Born: Annie Besant Died on October 1, 1847: September 20, 1933
Accomplishments: Indian Theosophical Society President; established the Home Rule League in 1916 and demanded India's independence; became the Indian National Congress' first female president.
Annie Besant was a well-known Theosophist, social reformer, political leader, activist for women's rights, author, and speaker. She made India her second home and was Irish. She was the first woman to lead the Indian National Congress and fought for Indian rights.
On October 1, 1847, Annie Besant, also known as Annie Wood, was born into a middle-class family in London. She was of Irish beginning. Her dad passed on when she was just five. The family was supported by Annie's mother's Harrow boarding house for boys. She traveled extensively throughout Europe as a young woman, which broadened her perspective.
Annie Besant married Frank Besant, a clergyman, in 1867. However, the marriage was short-lived. 1873 saw their legal separation. The marriage resulted in two children for Annie Besant. Annie began to question not only her long-held religious beliefs but also conventional thinking as a whole after her separation. She began writing critiques of the Churches and the ways in which they ruled over people's lives. She specifically criticized the Church of England's status as a faith supported by the state.

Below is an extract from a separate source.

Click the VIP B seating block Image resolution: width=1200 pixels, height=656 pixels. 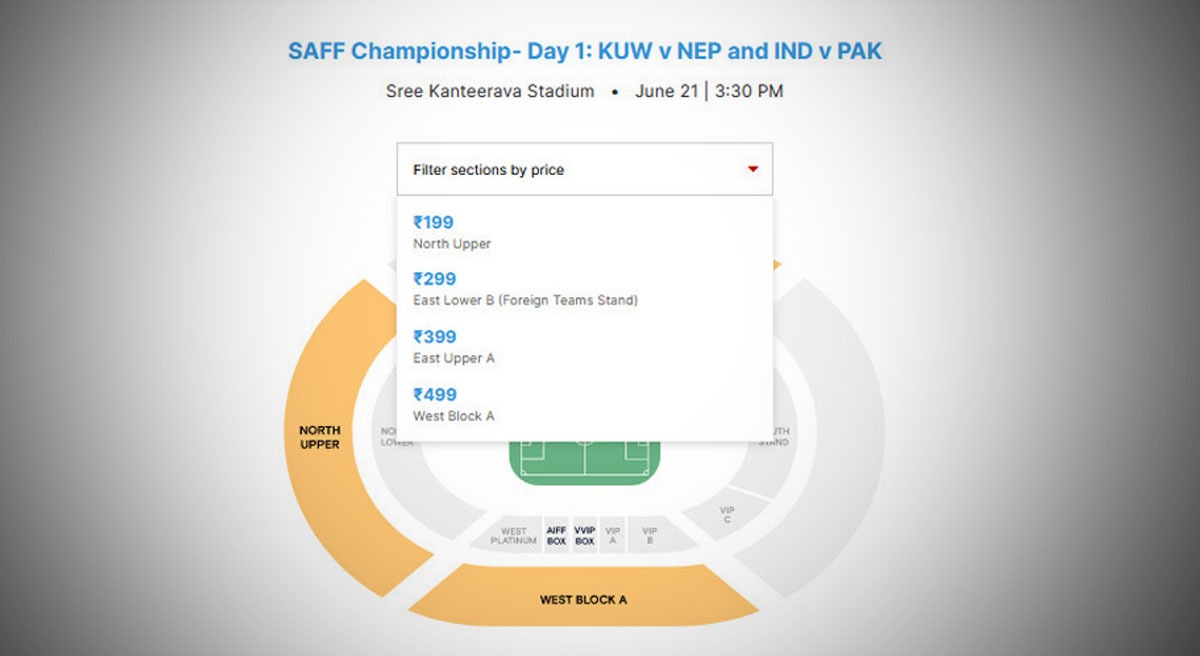click(x=650, y=536)

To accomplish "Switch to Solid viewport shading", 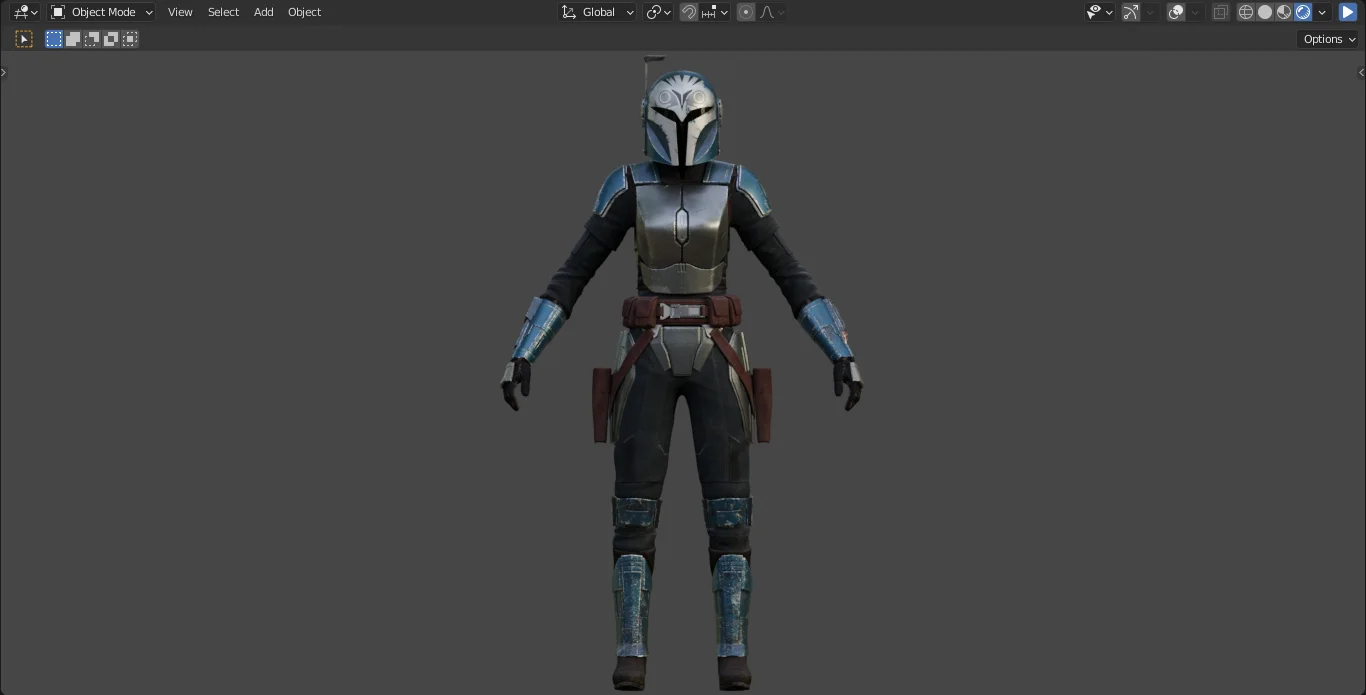I will tap(1264, 11).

Women's rights, secularism, birth control, Fabian socialism, and workers' rights were among the causes Annie Besant supported. As a means of understanding God, she became interested in Theosophy. Theosophical Society preached universal brotherhood and opposed race, color, and gender discrimination. Its primary objective was to serve the entire human race. She arrived in India in 1893 as a member of the Theosophical Society of India.
She went on a tour of India's entire territory. It provided her with firsthand information about India and middle-class Indians, who were disproportionately affected by British rule and its educational system. The Central Hindu College in Benares was established as a direct result of her persistent interest in education.
She also joined the Indian independence movement. She established the Home Rule League in 1916, which advocated for Indian self-government. In 1917, she became the Indian National Congress's President. She was the primary lady to hold that post. She started a newspaper called "New India," spoke out against British rule, and was put in jail for sedition. Differences arose between Mahatma Gandhi and Annie Besant after Gandhiji entered the Indian national scene. Steadily, she pulled out from dynamic legislative issues.
On September 20, 1933, Annie Besant passed away in Adyar (Madras). Her ashes were buried in Benares in the Ganga in accordance with her wish.